Item 1.01.
Entry into a Material Definitive Agreement.
On March 7, 2017, Capital Senior Living Corporation (the “Company”) entered into an agreement (the “Agreement”) with Arbiter Partners Capital Management LLC, Arbiter Partners QP, LP, Paul J. Isaac and Ross B. Levin (collectively, “Arbiter”) pertaining to, among other things, the appointment of two new independent directors (the “New Directors”) to the Company’s Board of Directors (the “Board”).
Pursuant to the Agreement, on March 7, 2017 Paul J. Isaac and Ross B. Levin were appointed to the Board to serve until the Company’s 2018 annual meeting of its shareholders.
Pursuant to the Agreement, Arbiter agreed to certain customary standstill and voting provisions. Among other things, the standstill restricts Arbiter from: (i) engaging in certain proxy contest activities, (ii) entering into voting agreements, (iii) seeking to effect any merger, business combination, restructuring or other extraordinary transaction, (iv) instituting any litigation against the Company, (v) taking actions in support of: (a) changing or influencing the Board or management, or (b) any material change in the Company’s business, corporate strategy or corporate structure or (vi) acquiring beneficial ownership of more than 15.25% of the Company’s common stock, in each case, until the Expiration Date (as defined in the Agreement).

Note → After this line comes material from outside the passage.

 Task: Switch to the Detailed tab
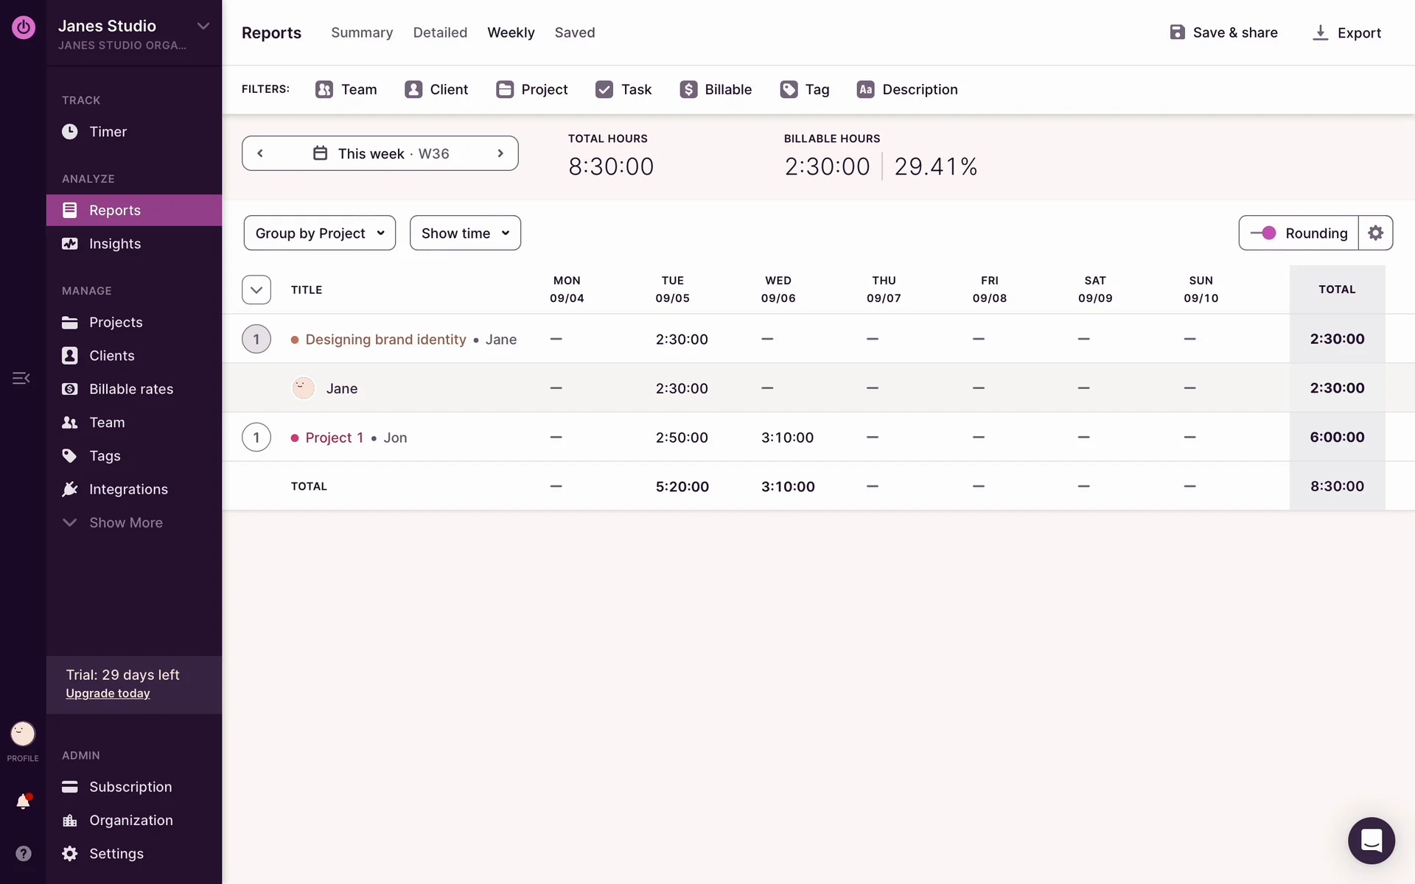440,32
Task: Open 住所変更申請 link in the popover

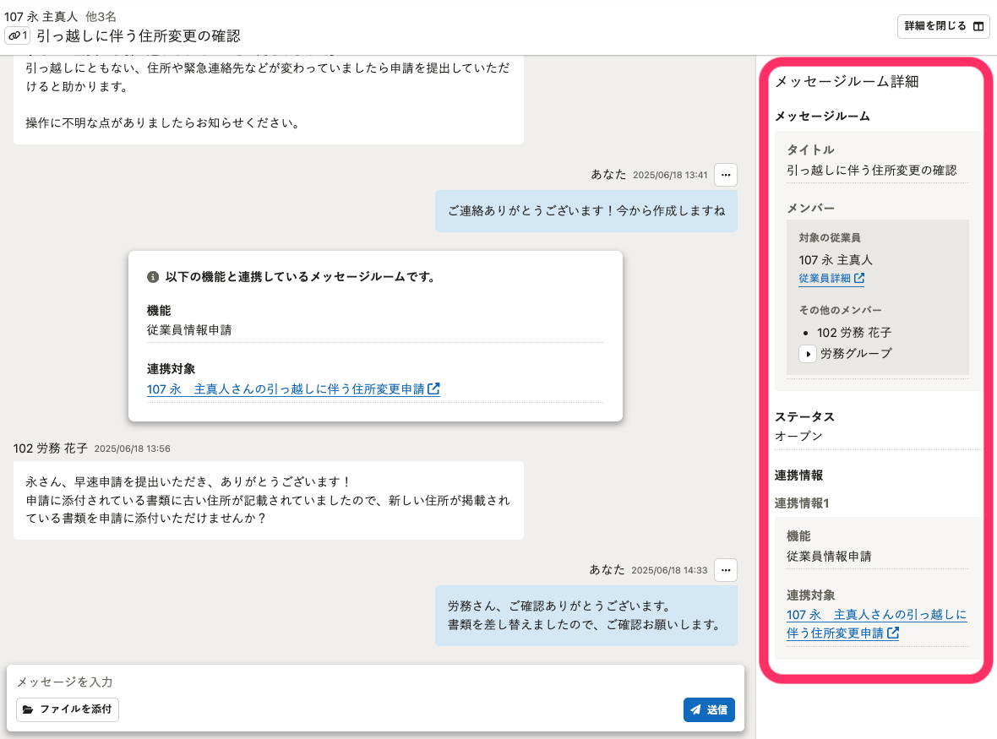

Arbiter also agreed to vote its shares in favor of all nominees recommended by the Board for election to the Board at the Company’s 2017 annual meeting of its shareholders (the “
2017 Meeting
”), as well as in favor of certain of the Board’s proposals at the 2017 Meeting.
The foregoing description of the Agreement does not purport to be complete and is qualified in its entirety by reference to the full text of the Agreement, a copy of which is filed as Exhibit 99.1 to this Form 8-K and incorporated by reference herein.
On March 8, 2017, the Company issued a press release announcing the signing of the Agreement. A copy of the press release is filed with this Form 8-K and attached hereto as Exhibit 99.2.